Of course more of these grumpy people exist in government structures, which is why government sucks at investing money and creating assets.

stoqboy said...

I read the article with the intention of determining which category I might fit into, in answer to you question. I've recently become a sniper at work because my boss is a know-it-all. I ask questions that force him to be specific, then I snipe at his bad assumptions or facts. Essentially I'm trying to make him look stupid. At home I have a tendency toward silent and unresponsive when my family members are being negative. I like to think I'm only difficult in response to other difficult personalities, but I suppose that would make me "superior" (a know-it-all according to the article).

Christy said...

I am the girl with all the cake. I don't see the problem. I just cast difficult people out of my light into the darkness. Don't you?

Mortimer Brezny said...

Well, listen, I'm sick of being in your shadow, lady. So why don't you stop shoving so much cake down your craw, eh?

michilines said...

pogo, you are Pavlovian in your response. Of course you have given talks, of course you prattle on about civility.

I am am am am am am am Althouse.

Just kidding. Or not?

Paco Wové said...

The Complainer, the Whiner and the Sniper...

Sounds like the various categories of blog commenters.

kettle said...

Are there really difficult people out there?
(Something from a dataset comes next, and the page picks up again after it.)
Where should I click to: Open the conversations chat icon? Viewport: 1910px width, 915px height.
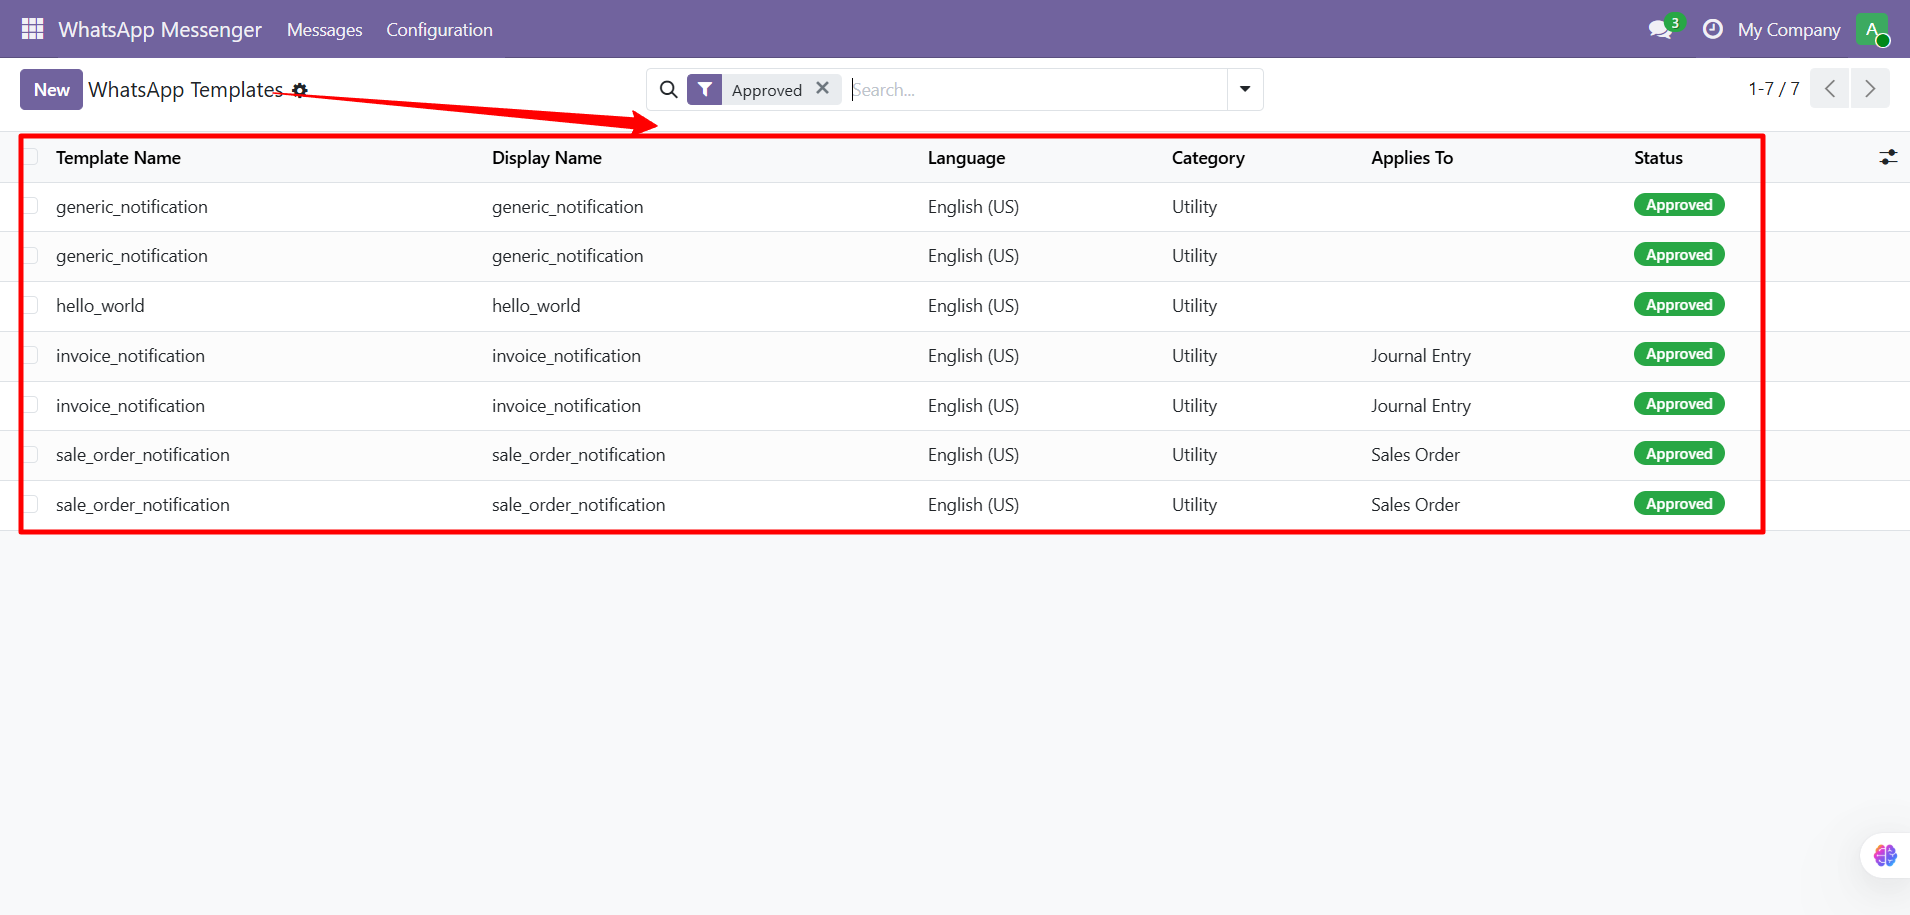(1660, 29)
Ignoring minor annoyances and being blunt about the rest has always worked really well for me. It's all about the way you present your opinions and point of view.
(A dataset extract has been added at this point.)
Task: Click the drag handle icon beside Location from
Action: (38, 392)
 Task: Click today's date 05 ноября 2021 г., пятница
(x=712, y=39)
I thought this article was pretty silly.

kettle said...

@sloanasaurus
'He argued that if you have a great idea with a 90% chance of success in convincing your superior, by the time you get up the management chain, your chance of success is seriously diminished (i.e. 90% x 90% x 90% x 90% x 90% x 90% = 50%.'

I agree in theory, but the two things you mention have no direct connection, at least not according to your description. In the case of your 90% idea (we'll disregard for the moment the inherent difficulties in reaching such a hard percentage) your problem is not the difficult people, it is the number of gatekeepers or levels in the bureaucracy. I'd also add that it is highly unlikely that your probability of success is the same for every manager; rather it will probably differ substantially for each one.

Forty_Two said...

Self help books help their authors make money. Readers don't seem to be helped much.

Pogo said...

michilines said..."pogo, you are Pavlovian in your response."

I would estimate, by the sheer incomprehensibility of your post, that the blood alcohol content was 0.12 or higher.

That, or your internet connection deletes every third word.